Thomas Drury Smeaton (c. 1831 – 18 February 1908) trained in England as an engineer, emigrated to the British colony of South Australia, where he was known as a banker and amateur scientist.

==History==
Thomas Smeaton was born in London "within sound of Bow Bells", and trained as an engineer. He was sponsored by the South Australian Company to emigrate to South Australia, but finding no opening for an engineer joined the company's financial institution, the Bank of South Australia as a clerk sometime before 1856, later as the bank's accountant. In 1864 he was appointed manager of the newly formed branch in Robe, where he was an active as President of the Robe Institute, and where his wife, a popular Sunday-school teacher, died in childbirth. He returned to the Adelaide head office as assistant manager, and served as manager on numerous occasions between 1870 and 1884 when he retired to his home "Dalebank" in Blakiston. Around 1904 he moved to Mount Lofty, where he died after some months in poor health. His wife Selina later lived at Brunswick Road, Dulwich.

==Other interests==

Smeaton was a well-read man, both of literature and scientific subjects, of which he had a wide knowledge and great enthusiasm. He became a member of the Adelaide Philosophical Society in 1857, and joint honorary secretary in 1860. Professor Stirling was a firm friend, as was Professor (later Sir) Robert Chapman of Adelaide University.

An article by him on rainbows was published in Nature; he regularly contributed articles to The Register, and he corresponded with many authors of Encyclopædia Britannica articles, offering useful criticism.

He was a member of the Adelaide Hospital Board for some years, and was one of the founders and longtime honorary secretary of that hospital's Good Samaritan Fund.

==Family==
He married Mary Ann Green (c. 1828 – 16 December 1865) who died in childbirth at Robe. He married again, in 1871, to Selina (Selena?) Jane Witt ( – 13 May 1920); their children included:

- Anatole Smeaton (1859 – 17 July 1940) married Enos Heli Lock ( – 9 July 1921) on 6 December 1888
- Stirling Smeaton B.A., A.M.I.C.E. (30 October 1860 – 12 March 1909), one of the first two graduates from University of Adelaide; railway engineer then with the Engineer-in-Chief's department. Noted field naturalist, he never married.

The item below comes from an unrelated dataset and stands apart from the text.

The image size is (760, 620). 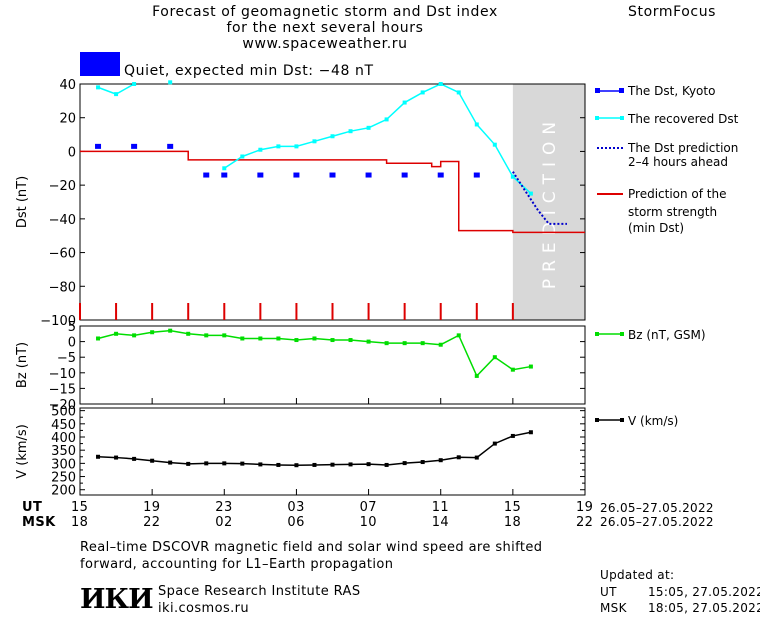 What do you see at coordinates (224, 508) in the screenshot?
I see `ut-tick-label: 23` at bounding box center [224, 508].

- Edna Smeaton (4 January 1868 – 25 January 1954) married Thomas Luscombe Wright ( – ) on 15 August 1895
- Drury Luscombe Wright (c. June 1898 – 11 April 1917) was killed in France during World War I
- Fabrian Smeaton (17 June 1869 – 20 June 1906), died at Mount Lofty
- Ida Smeaton (18 March 1871 – 1957)
- Dr. Bronte Smeaton (6 October 1873 – 1956) married Elizabeth Florence Moule (1873 – 10 October 1900) on 16 June 1900. Elizabeth was a daughter of John Moule MHA. He married again, to Josephine Lucie Cordelia "Jo" Wigley (1877–1961), daughter of Glenelg mayor Henry Rodolph Wigley, on 18 May 1904. They lived at Blakiston, then Mount Barker, later Barton Terrace, North Adelaide. He was medical superintendent of Adelaide Hospital for a few years then had a practice at Mount Barker where he was a prominent citizen and member of Adelaide Hunt Club.
- Dr. (Bronte) Creagh Smeaton (15 November 1905 – 19 March 1950) married Morna Dunn Dobbie (2 November 1904 – ) in 1932. They had two sons and a daughter. He specialized as anaesthetist, later as radiologist in Adelaide. Morna was a daughter of Arthur Chapman Dobbie and a teacher of the Margaret Morris method of barefoot dancing.
- Joan Mary Smeaton (18 February 1909 – )
- Patricia Constance Smeaton (1913– )
- John Anthony Smeaton (1916– )
- Raymond Smeaton (19 January 1876 – 27 August 1921) married Gertrude Margaret Jones (1875–) on 26 December 1903; he was manager of the Blyth, then Tumby Bay, Mount Pleasant and Murray Bridge branches of the Bank of Adelaide. Mrs. Smeaton was a prominent socialite.

- Margaret Condon "Greta" Smeaton (1908– ) married William Cave Howard (12 May 1905 – ) on 14 January 1933.
- Graham Smeaton (21 December 1877 – 26 April 1949) married Helena Winifred "Nell" Maynard ( – ) in 1920. He was manager of C. Wright's estate on the Bay Road.
There is no evidence of his being closely related to the South Australian politician Thomas Hyland Smeaton.

Miss Matilda Witt (c. 1830 – 9 January 1930), Mrs Smeaton's sister, lived with them at "Dalebank", Blakiston, afterwards at Nairne.